> **Extrait du texte**:
***
Quelle année pour le film policier que 1995. Michael Mann, fin observateur de son temps et cinéaste visionnaire, réalisait alors son chef d’œuvre. Heat le hantait depuis une quinzaine d’année, c’est sans doute la raison pour laquelle son film semble peuplé de fantômes. Accueilli avec tous les honneurs outre-atlantique, mais comme une faible série B au pays des fromages qui puent, Heat s’est pourtant imposé depuis 20 ans comme un des piliers essentiels du genre, un modèle vers lequel d’autres grands cinéastes de notre temps n’hésitent pas à se tourner. Tout simplement car derrière l’effet d’annonce, Heat contient un film gigantesque, excitant et tragique, chef d’œuvre crépusculaire et définitif, qui sait à la fois être cool et grave, et qui n’a rien perdu de sa superbe.
1995. L’année de Seven, de Die Hard 3, de Crossing Guard, d’Assassins, de Casino, de Bad Boys, d’Usual Suspects… et de Heat. Le thriller, le polar, le film policier en général, est alors à un tournant majeur. Quelque chose d’important est en train de se passer à Hollywood et dans le monde, et le cinéma s’en fait témoin, dans des styles radicalement différents, chez les cinéastes et auteurs majeurs qui l’ont fait et le feront pendant les décennies à venir. Michael Mann est évidemment de la partie, lui dont l’essence du genre semble parcourir ses veines, mais surtout lui qui a toujours été présent aux évènements, lui le visionnaire, lui le conteur et le technicien. A chaque tournant déterminant, il était là pour capter l’air du temps et définir les codes esthétiques pour les années à venir. Heat a ceci de différents qu’il va s’imposer comme une référence immédiate tout en tournant une page sur un cinéma déjà condamné et dont il serait un peu le dernier des Mohicans. Un polar racé et mélancolique, portant à la fois la rage et le romantisme du Nouvel Hollywood, tout en condensant ce qu’était et ce que serait le cinéma des années 90. Une œuvre monstre, à la narration étonnante, qui prend son temps mais sait se montrer expéditive. Mais surtout une œuvre juste, dont les fondations essentielles sont des personnages nombreux et complexes, articulés autour d’un duo déjà entré dans la légende avant même que le film ne sorte.
***
> **Données fournies**:
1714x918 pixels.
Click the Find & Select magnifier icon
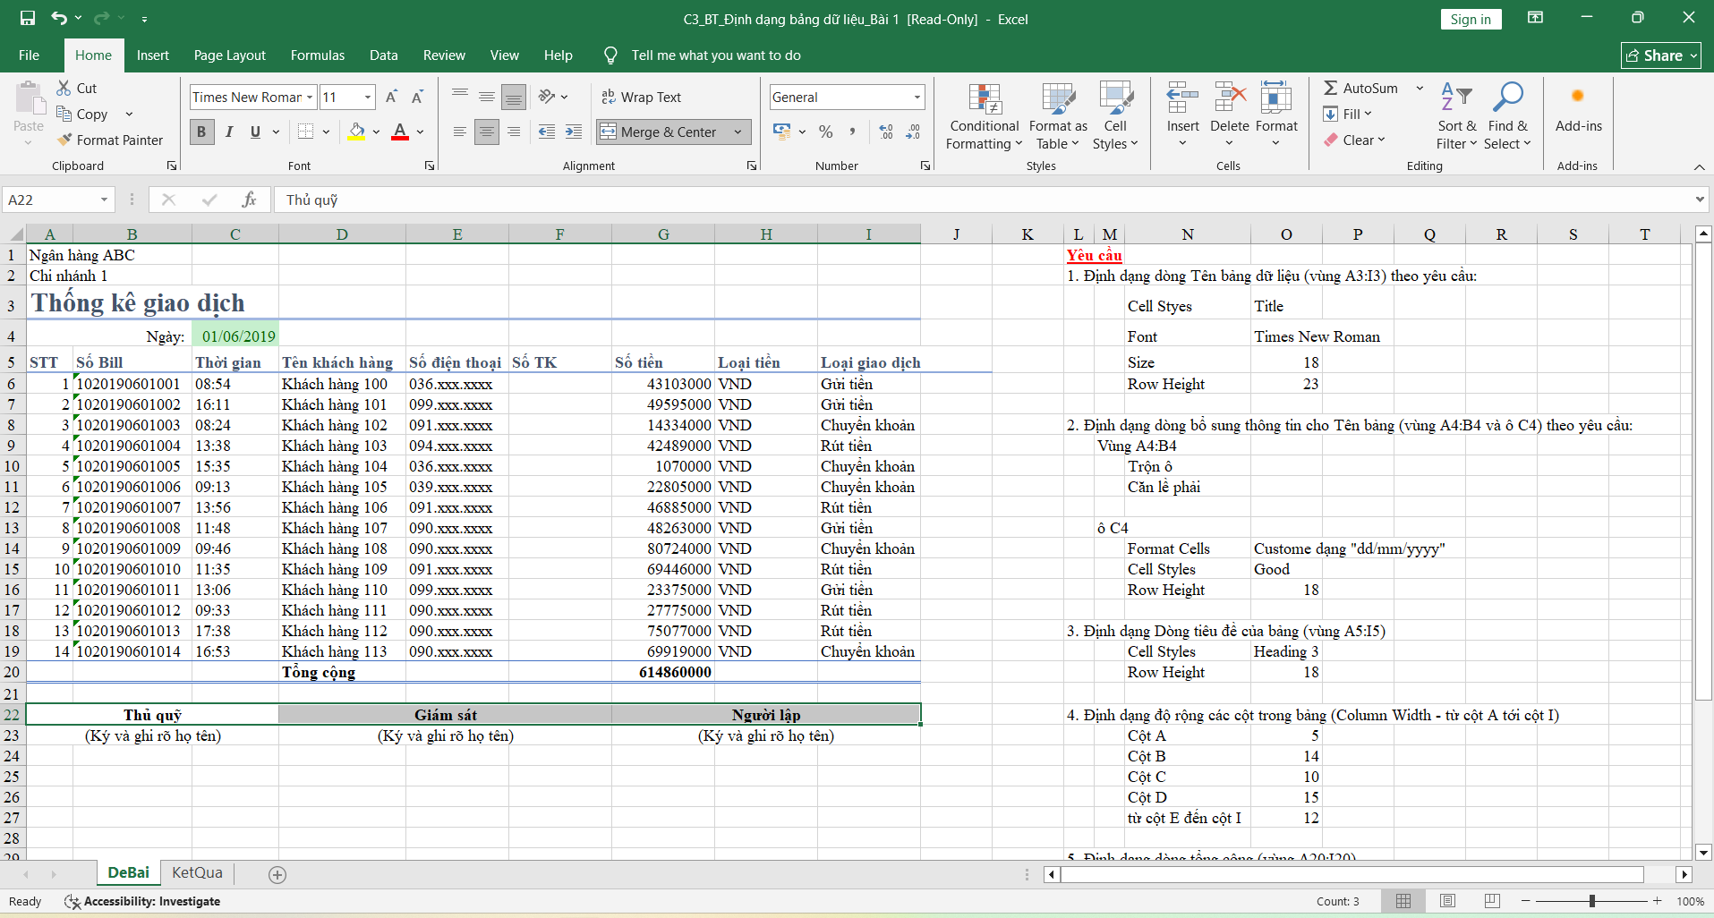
***
> **Consignes de l'exercice**:
• 1. D'après le texte sur Heat, expliquez en une à trois phrases pourquoi le film semble peuplé de fantômes.
• 2. Résumez en deux phrases le texte consacré à Heat.
• 3. Poursuivez le texte sur Heat à partir de sa dernière phrase.

> **Résultats par consigne**:
• 1. Le film semble peuplé de fantômes sans doute parce que Heat hantait Michael Mann depuis une quinzaine d'années avant qu'il ne le réalise.

• 2. Réalisé par Michael Mann en 1995, année où le film policier se trouvait à un tournant majeur, Heat s'est imposé depuis vingt ans comme un pilier essentiel du genre et un modèle pour d'autres grands cinéastes. Ce polar racé et mélancolique, qui tourne la page d'un cinéma déjà condamné tout en condensant le cinéma des années 90, repose sur des personnages nombreux et complexes articulés autour d'un duo déjà légendaire.

• 3.
Cette rencontre entre Al Pacino et Robert De Niro, 20 ans après Le Parrain II dans lequel ils se partageaient l’affiche mais pas la même temporalité, et n’apparaissait ainsi jamais ensemble à l’écran, est un évènement. Il s’agit de réunir deux des plus grands acteurs de l’époque, deux acteurs représentant le Nouvel Hollywood dans toute sa fougue, devenus deux légendes. Loin d’un simple effet d’annonce, cette rencontre symbolise tout le projet de Heat. Ce n’est d’ailleurs pas fortuit si la rencontre entre les deux, dans le même cadre, se fera le temps d’une séquence d’anthologie située en plein milieu du film, lançant la narration autour de nouveaux enjeux. Acteurs et personnages ne font alors plus qu’un et le jeu du chat et de la souris n’en devient que plus troublant. Derrière cette traque inspirée d’une enquête bien réelle de Chuck Adamson, ancien officier de la police de Chicago devenu consultant pour Michael Mann sur Le Solitaire, puis co-scénariste sur ses séries Les Incorruptibles de Chicago (Crime Story) et Deux flics à Miami, le réalisateur cherche à bâtir le polar ultime. Et il y parvient, autant par la grâce absolue de sa narration que par le niveau d’excellence de sa mise en scène, qui font aujourd’hui de Heat un véritable modèle à suivre. Le point sur lequel le film est le plus étonnant est évidemment son rythme. Le film prend son temps, pour poser des enjeux, multiplier des intrigues, construire une ambiance et surtout, créer des personnages.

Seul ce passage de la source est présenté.